According to Urry, a typical dispatcher might have between 22 and 25 different browsers open at any one time with software and websites needed to help make a single decision about a flight.
“Reducing that to a single display really relieves that burden and cognitive load on the dispatchers and assists them in making those education decisions,” he said.
Maverick Dispatch comes with enhanced weather visualization, a consolidated alert dashboard, predictive modeling for storms, analytics tools, and a new NOTAM viewer, among other features. The Weather Company’s meteorological data and forecasting capabilities are directly integrated into the system.
“Dispatchers don’t have to go through other experiences to find the best weather,” said Chris Oaks, aviation product leader at TWC. “They can trust that we have integrated the best-in-class weather directly into the experience, and they know that’s what’s driving the insights that are coming out of the platform.”

Breeze has already been using TWC’s flight tracker Fusion.

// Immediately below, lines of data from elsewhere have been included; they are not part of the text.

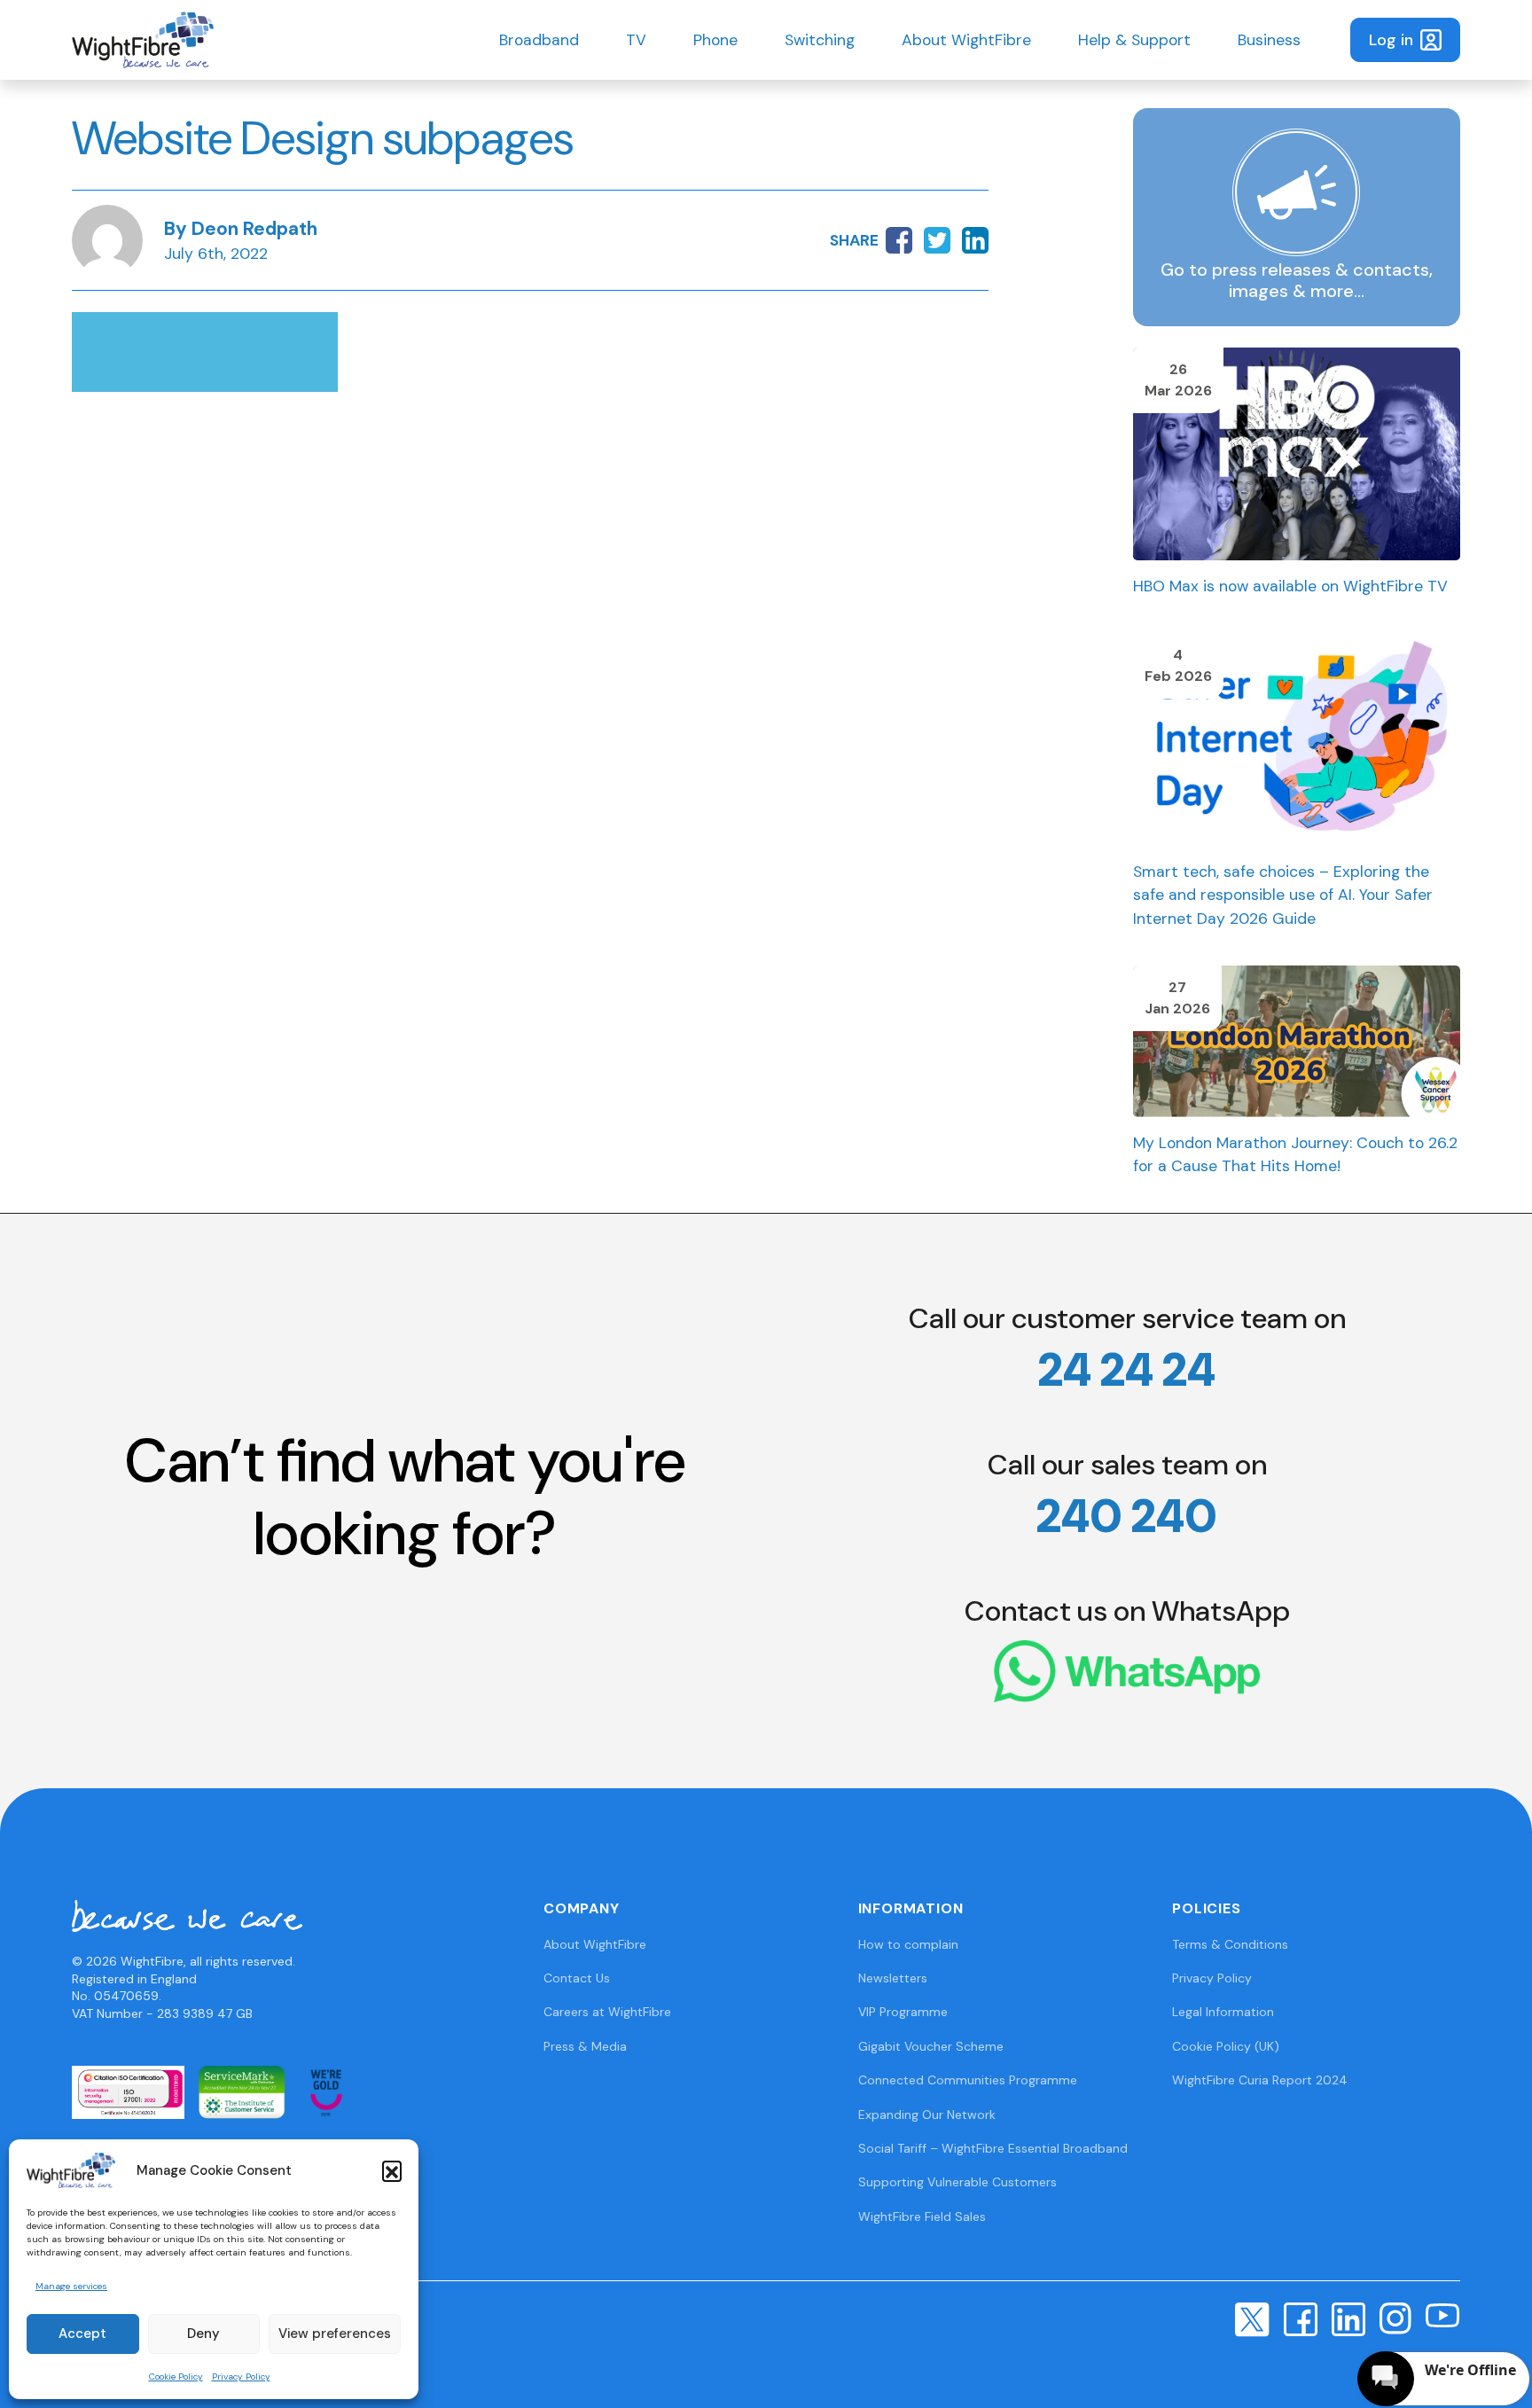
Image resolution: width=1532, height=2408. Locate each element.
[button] (392, 2170)
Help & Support (1134, 40)
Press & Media (585, 2046)
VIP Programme (903, 2012)
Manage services (71, 2286)
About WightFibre (966, 40)
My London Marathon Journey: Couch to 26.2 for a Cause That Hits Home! (1295, 1154)
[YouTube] (1443, 2314)
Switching (820, 40)
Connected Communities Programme (967, 2080)
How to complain (908, 1944)
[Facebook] (1300, 2318)
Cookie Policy (176, 2376)
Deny (203, 2333)
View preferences (334, 2333)
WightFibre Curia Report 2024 (1260, 2080)
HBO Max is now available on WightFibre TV (1290, 586)
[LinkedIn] (1348, 2318)
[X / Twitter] (1252, 2318)
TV (636, 40)
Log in (1391, 40)
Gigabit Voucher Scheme (931, 2046)
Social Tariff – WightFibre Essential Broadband (993, 2148)
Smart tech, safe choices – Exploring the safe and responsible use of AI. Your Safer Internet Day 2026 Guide (1283, 895)
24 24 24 (1126, 1370)
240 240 (1126, 1516)
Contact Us (576, 1978)
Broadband (539, 40)
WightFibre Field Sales (922, 2216)
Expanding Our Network (927, 2115)
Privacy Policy (241, 2376)
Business (1269, 40)
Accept (82, 2333)
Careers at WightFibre (607, 2012)
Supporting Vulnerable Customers (957, 2182)
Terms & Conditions (1230, 1944)
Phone (715, 40)
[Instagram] (1395, 2317)
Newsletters (892, 1978)
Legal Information (1223, 2012)
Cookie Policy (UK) (1225, 2046)
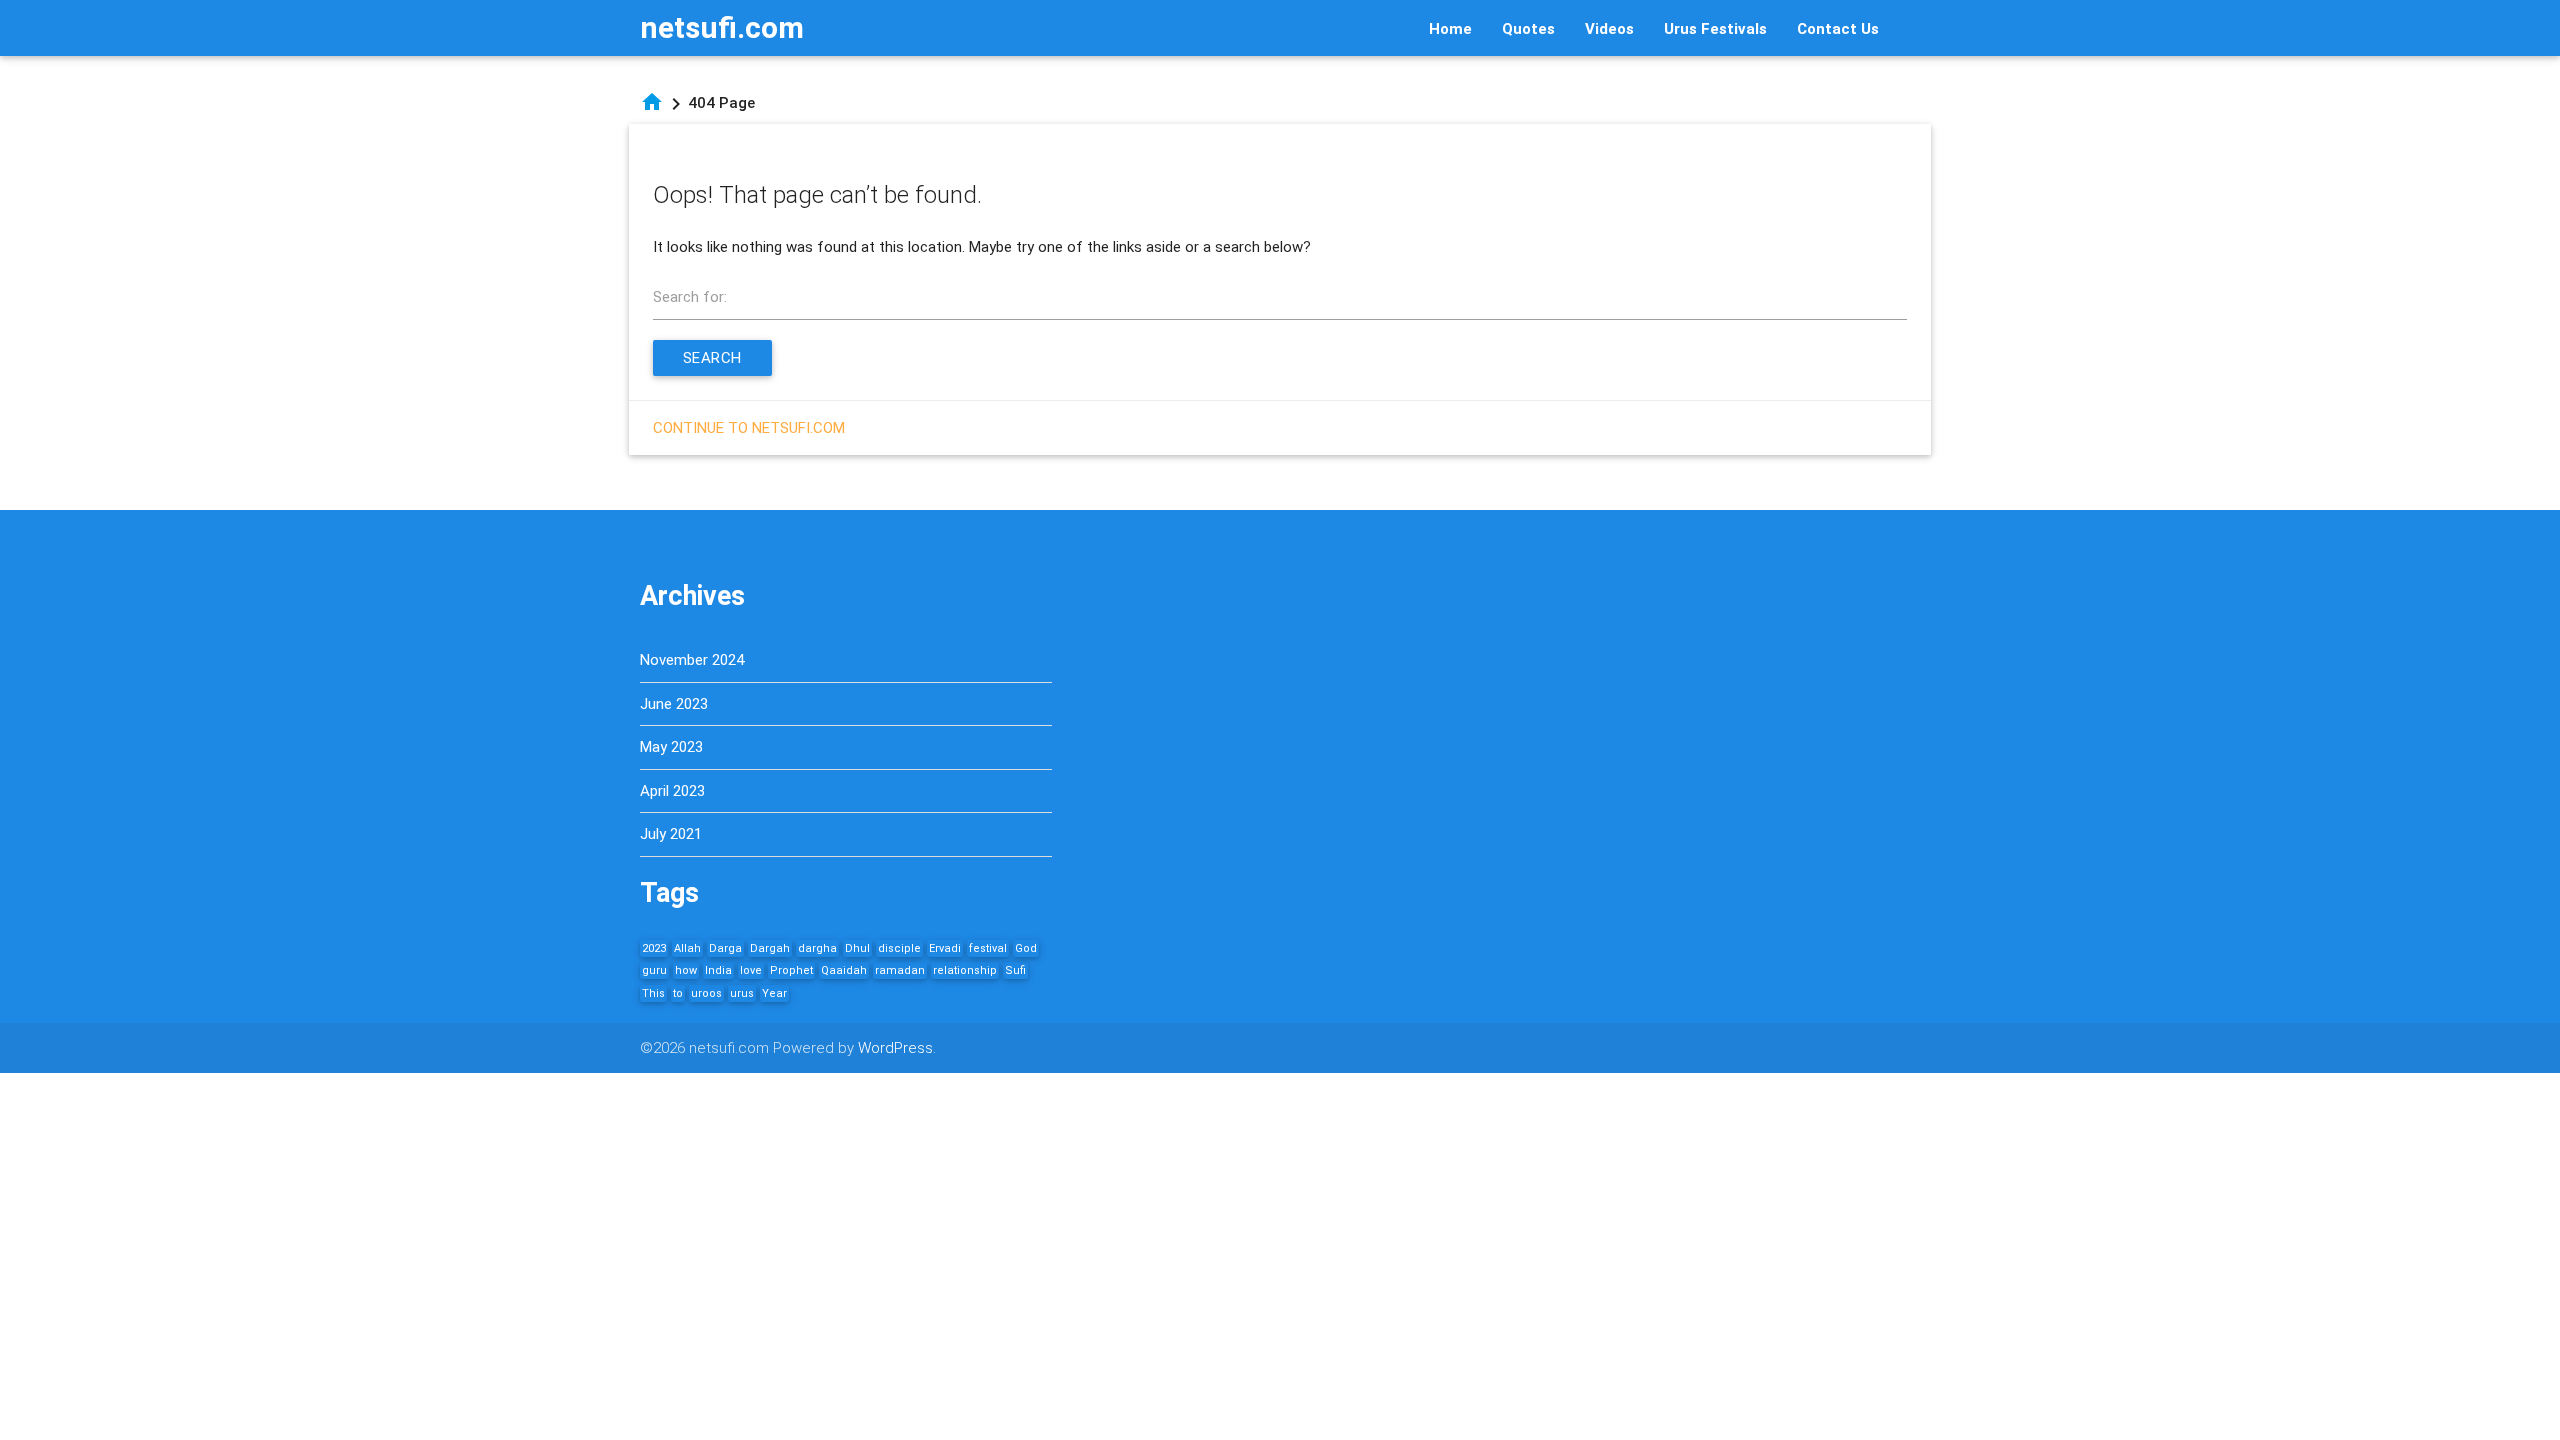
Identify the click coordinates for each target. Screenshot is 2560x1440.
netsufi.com (722, 27)
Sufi (1015, 970)
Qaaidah (844, 970)
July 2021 (671, 834)
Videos (1609, 29)
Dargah (770, 948)
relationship (965, 970)
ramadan (900, 970)
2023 (654, 948)
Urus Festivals (1715, 29)
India (718, 970)
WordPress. (897, 1048)
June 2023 (674, 704)
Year (774, 993)
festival (988, 948)
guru (654, 970)
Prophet (791, 970)
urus (742, 993)
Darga (725, 948)
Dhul (857, 948)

Maverick Dispatch expands on Fusion, moving from an app-based solution to a cloud-based platform accessible from a web browser, officials said.
A group of Breeze employees provided feedback to TWC as Maverick was developed, helping guide decisions about functionality and display methodologies.
“We can figure out which ideas are hitting and which aren’t,” Oaks said. “We could talk about a solution for an hour, but with a picture in front of someone, they can tell you, ‘That’s what I need.’ So that is what some of those sessions helped flesh out.”
AI is blended into several of the features offered by Maverick, including weather modeling. Meteorologists continuously check the forecasts to ensure accuracy, creating a system that dispatchers can use comfortably without having specialized knowledge about artificial intelligence.
AI is also used in Maverick’s Smart NOTAMs tool to help organize information.
“You click on NOTAMs, we take all the airport NOTAMs in context, and we’ve sorted them and filtered them and within two seconds we can start streaming a Smart NOTAMs summary based off what dispatchers have told us is the most important thing,” Oaks said. “They don’t have to worry about, ‘How is this happening?’ They just know they click and get a quick AI summary.”
“That’s how we want some of our AI tooling to be in Maverick,” he continued. “We want to show AI transparency, but we don’t want people to have to be experts in AI to use the product.”
Breeze said it completed training of dispatchers on Maverick earlier this month.